▶ Task requirements:
Please copy exactly the lines that begin with the one containing "You are a GUI" and end with the last line of the entries.

=======

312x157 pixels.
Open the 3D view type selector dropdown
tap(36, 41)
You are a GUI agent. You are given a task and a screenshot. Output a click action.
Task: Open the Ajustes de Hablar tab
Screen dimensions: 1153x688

=======

▶ Solution for this exercise:
You are a GUI agent. You are given a task and a screenshot. Output a click action.
Task: Open the Ajustes de Hablar tab
Screen dimensions: 1153x688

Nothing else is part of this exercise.